■ Records for the exercise ■
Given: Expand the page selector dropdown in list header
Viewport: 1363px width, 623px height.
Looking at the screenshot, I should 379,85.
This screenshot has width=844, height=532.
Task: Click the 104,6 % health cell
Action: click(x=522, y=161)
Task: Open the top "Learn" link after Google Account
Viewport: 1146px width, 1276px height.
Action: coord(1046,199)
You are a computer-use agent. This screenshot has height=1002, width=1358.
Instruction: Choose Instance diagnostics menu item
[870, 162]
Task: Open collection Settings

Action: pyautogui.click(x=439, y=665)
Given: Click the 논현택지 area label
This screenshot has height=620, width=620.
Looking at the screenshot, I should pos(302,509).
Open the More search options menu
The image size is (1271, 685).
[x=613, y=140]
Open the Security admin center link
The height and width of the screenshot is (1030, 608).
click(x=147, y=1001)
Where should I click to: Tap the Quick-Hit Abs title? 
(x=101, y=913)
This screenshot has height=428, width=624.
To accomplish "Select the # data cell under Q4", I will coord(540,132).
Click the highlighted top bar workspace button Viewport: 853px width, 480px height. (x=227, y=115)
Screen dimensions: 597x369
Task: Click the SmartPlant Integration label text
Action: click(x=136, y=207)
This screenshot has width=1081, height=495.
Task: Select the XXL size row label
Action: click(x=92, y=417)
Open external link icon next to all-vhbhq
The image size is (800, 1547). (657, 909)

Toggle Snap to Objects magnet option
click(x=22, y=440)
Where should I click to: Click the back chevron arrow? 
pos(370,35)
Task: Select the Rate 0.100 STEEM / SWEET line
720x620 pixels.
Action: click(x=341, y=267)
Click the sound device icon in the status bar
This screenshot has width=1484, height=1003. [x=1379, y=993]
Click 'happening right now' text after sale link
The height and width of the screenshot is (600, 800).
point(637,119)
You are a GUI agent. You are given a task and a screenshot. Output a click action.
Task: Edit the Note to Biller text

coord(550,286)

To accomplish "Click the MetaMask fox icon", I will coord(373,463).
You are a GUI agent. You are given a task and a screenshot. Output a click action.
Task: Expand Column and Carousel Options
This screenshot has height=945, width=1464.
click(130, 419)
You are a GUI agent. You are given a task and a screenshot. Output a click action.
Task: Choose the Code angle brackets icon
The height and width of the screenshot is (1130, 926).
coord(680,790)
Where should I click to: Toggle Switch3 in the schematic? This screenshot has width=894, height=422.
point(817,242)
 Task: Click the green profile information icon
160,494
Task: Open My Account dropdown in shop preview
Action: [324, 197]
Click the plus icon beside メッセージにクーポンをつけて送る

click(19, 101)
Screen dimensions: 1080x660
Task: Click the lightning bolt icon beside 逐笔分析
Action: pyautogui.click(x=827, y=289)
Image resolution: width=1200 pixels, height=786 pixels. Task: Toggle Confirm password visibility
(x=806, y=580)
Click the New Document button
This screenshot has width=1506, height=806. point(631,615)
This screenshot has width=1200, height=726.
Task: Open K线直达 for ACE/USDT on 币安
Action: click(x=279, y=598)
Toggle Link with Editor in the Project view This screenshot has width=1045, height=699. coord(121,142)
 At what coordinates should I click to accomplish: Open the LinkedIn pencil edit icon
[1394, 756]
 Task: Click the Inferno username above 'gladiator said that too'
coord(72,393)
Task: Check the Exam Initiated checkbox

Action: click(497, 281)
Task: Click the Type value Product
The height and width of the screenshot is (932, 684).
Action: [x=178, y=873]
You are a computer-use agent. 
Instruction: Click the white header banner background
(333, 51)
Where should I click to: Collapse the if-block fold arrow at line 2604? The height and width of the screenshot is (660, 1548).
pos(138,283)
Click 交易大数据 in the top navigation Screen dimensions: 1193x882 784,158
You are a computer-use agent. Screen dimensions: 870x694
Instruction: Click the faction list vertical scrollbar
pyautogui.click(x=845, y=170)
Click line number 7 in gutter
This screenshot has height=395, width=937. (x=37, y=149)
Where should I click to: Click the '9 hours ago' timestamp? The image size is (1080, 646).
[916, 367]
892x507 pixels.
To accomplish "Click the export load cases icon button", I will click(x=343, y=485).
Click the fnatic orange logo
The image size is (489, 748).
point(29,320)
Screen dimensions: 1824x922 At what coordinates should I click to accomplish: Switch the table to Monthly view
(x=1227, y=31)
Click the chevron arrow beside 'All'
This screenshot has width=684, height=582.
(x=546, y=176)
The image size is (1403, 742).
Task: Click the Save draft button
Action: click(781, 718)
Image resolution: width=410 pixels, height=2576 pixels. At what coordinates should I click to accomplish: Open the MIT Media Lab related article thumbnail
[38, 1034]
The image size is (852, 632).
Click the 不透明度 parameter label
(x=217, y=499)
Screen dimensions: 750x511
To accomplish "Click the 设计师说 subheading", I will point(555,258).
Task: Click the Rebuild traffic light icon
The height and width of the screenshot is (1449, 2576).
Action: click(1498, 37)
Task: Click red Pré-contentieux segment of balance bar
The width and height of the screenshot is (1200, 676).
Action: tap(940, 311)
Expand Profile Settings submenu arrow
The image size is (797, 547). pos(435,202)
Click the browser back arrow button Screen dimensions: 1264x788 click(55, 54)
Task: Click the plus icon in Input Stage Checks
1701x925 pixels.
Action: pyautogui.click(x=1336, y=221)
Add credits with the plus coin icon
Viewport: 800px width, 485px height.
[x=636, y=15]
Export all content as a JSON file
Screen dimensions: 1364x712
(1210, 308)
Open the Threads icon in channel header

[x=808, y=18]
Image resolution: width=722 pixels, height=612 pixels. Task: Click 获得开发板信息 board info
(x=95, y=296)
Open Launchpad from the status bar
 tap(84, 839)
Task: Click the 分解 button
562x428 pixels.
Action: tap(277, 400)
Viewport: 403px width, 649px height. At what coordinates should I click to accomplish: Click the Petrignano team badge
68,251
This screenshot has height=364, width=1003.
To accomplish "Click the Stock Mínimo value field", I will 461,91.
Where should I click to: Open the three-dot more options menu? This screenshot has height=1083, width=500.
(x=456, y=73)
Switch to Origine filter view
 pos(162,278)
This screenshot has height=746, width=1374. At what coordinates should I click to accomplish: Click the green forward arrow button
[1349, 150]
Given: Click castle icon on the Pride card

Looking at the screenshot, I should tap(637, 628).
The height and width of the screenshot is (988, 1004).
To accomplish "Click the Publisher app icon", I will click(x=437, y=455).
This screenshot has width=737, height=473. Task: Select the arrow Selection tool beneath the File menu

■ Action item ■
So that the data stays intact, repeat all of it exactly.

■ Solution to this exercise ■
Given: Expand the page selector dropdown in list header
Viewport: 1363px width, 623px height.
Looking at the screenshot, I should 379,85.
This screenshot has width=844, height=532.
Task: Click the 104,6 % health cell
Action: click(x=522, y=161)
Task: Open the top "Learn" link after Google Account
Viewport: 1146px width, 1276px height.
Action: coord(1046,199)
You are a computer-use agent. This screenshot has height=1002, width=1358.
Instruction: Choose Instance diagnostics menu item
[870, 162]
Task: Open collection Settings

Action: pyautogui.click(x=439, y=665)
Given: Click the 논현택지 area label
This screenshot has height=620, width=620.
Looking at the screenshot, I should pos(302,509).
Open the More search options menu
The image size is (1271, 685).
[x=613, y=140]
Open the Security admin center link
The height and width of the screenshot is (1030, 608).
click(x=147, y=1001)
Where should I click to: Tap the Quick-Hit Abs title? 
(x=101, y=913)
This screenshot has height=428, width=624.
To accomplish "Select the # data cell under Q4", I will coord(540,132).
Click the highlighted top bar workspace button Viewport: 853px width, 480px height. (x=227, y=115)
Screen dimensions: 597x369
Task: Click the SmartPlant Integration label text
Action: click(x=136, y=207)
This screenshot has width=1081, height=495.
Task: Select the XXL size row label
Action: click(x=92, y=417)
Open external link icon next to all-vhbhq
The image size is (800, 1547). (657, 909)

Toggle Snap to Objects magnet option
click(x=22, y=440)
Where should I click to: Click the back chevron arrow? 
pos(370,35)
Task: Select the Rate 0.100 STEEM / SWEET line
720x620 pixels.
Action: click(x=341, y=267)
Click the sound device icon in the status bar
This screenshot has width=1484, height=1003. [x=1379, y=993]
Click 'happening right now' text after sale link
The height and width of the screenshot is (600, 800).
point(637,119)
You are a GUI agent. You are given a task and a screenshot. Output a click action.
Task: Edit the Note to Biller text

coord(550,286)

To accomplish "Click the MetaMask fox icon", I will coord(373,463).
You are a GUI agent. You are given a task and a screenshot. Output a click action.
Task: Expand Column and Carousel Options
This screenshot has height=945, width=1464.
click(130, 419)
You are a GUI agent. You are given a task and a screenshot. Output a click action.
Task: Choose the Code angle brackets icon
The height and width of the screenshot is (1130, 926).
coord(680,790)
Where should I click to: Toggle Switch3 in the schematic? This screenshot has width=894, height=422.
point(817,242)
 Task: Click the green profile information icon
160,494
Task: Open My Account dropdown in shop preview
Action: [324, 197]
Click the plus icon beside メッセージにクーポンをつけて送る

click(19, 101)
Screen dimensions: 1080x660
Task: Click the lightning bolt icon beside 逐笔分析
Action: pyautogui.click(x=827, y=289)
Image resolution: width=1200 pixels, height=786 pixels. Task: Toggle Confirm password visibility
(x=806, y=580)
Click the New Document button
This screenshot has width=1506, height=806. point(631,615)
This screenshot has width=1200, height=726.
Task: Open K线直达 for ACE/USDT on 币安
Action: click(x=279, y=598)
Toggle Link with Editor in the Project view This screenshot has width=1045, height=699. coord(121,142)
 At what coordinates should I click to accomplish: Open the LinkedIn pencil edit icon
[1394, 756]
 Task: Click the Inferno username above 'gladiator said that too'
coord(72,393)
Task: Check the Exam Initiated checkbox

Action: click(497, 281)
Task: Click the Type value Product
The height and width of the screenshot is (932, 684).
Action: [x=178, y=873]
You are a computer-use agent. 
Instruction: Click the white header banner background
(333, 51)
Where should I click to: Collapse the if-block fold arrow at line 2604? The height and width of the screenshot is (660, 1548).
pos(138,283)
Click 交易大数据 in the top navigation Screen dimensions: 1193x882 784,158
You are a computer-use agent. Screen dimensions: 870x694
Instruction: Click the faction list vertical scrollbar
pyautogui.click(x=845, y=170)
Click line number 7 in gutter
This screenshot has height=395, width=937. (x=37, y=149)
Where should I click to: Click the '9 hours ago' timestamp? The image size is (1080, 646).
[916, 367]
892x507 pixels.
To accomplish "Click the export load cases icon button", I will click(x=343, y=485).
Click the fnatic orange logo
The image size is (489, 748).
point(29,320)
Screen dimensions: 1824x922 At what coordinates should I click to accomplish: Switch the table to Monthly view
(x=1227, y=31)
Click the chevron arrow beside 'All'
This screenshot has width=684, height=582.
(x=546, y=176)
The image size is (1403, 742).
Task: Click the Save draft button
Action: click(781, 718)
Image resolution: width=410 pixels, height=2576 pixels. At what coordinates should I click to accomplish: Open the MIT Media Lab related article thumbnail
[38, 1034]
The image size is (852, 632).
Click the 不透明度 parameter label
(x=217, y=499)
Screen dimensions: 750x511
To accomplish "Click the 设计师说 subheading", I will point(555,258).
Task: Click the Rebuild traffic light icon
The height and width of the screenshot is (1449, 2576).
Action: click(1498, 37)
Task: Click red Pré-contentieux segment of balance bar
The width and height of the screenshot is (1200, 676).
Action: tap(940, 311)
Expand Profile Settings submenu arrow
The image size is (797, 547). pos(435,202)
Click the browser back arrow button Screen dimensions: 1264x788 click(55, 54)
Task: Click the plus icon in Input Stage Checks
1701x925 pixels.
Action: pyautogui.click(x=1336, y=221)
Add credits with the plus coin icon
Viewport: 800px width, 485px height.
[x=636, y=15]
Export all content as a JSON file
Screen dimensions: 1364x712
(1210, 308)
Open the Threads icon in channel header

[x=808, y=18]
Image resolution: width=722 pixels, height=612 pixels. Task: Click 获得开发板信息 board info
(x=95, y=296)
Open Launchpad from the status bar
 tap(84, 839)
Task: Click the 分解 button
562x428 pixels.
Action: tap(277, 400)
Viewport: 403px width, 649px height. At what coordinates should I click to accomplish: Click the Petrignano team badge
68,251
This screenshot has height=364, width=1003.
To accomplish "Click the Stock Mínimo value field", I will 461,91.
Where should I click to: Open the three-dot more options menu? This screenshot has height=1083, width=500.
(x=456, y=73)
Switch to Origine filter view
 pos(162,278)
This screenshot has height=746, width=1374. At what coordinates should I click to accomplish: Click the green forward arrow button
[1349, 150]
Given: Click castle icon on the Pride card

Looking at the screenshot, I should tap(637, 628).
The height and width of the screenshot is (988, 1004).
To accomplish "Click the Publisher app icon", I will click(x=437, y=455).
This screenshot has width=737, height=473. Task: Select the arrow Selection tool beneath the File menu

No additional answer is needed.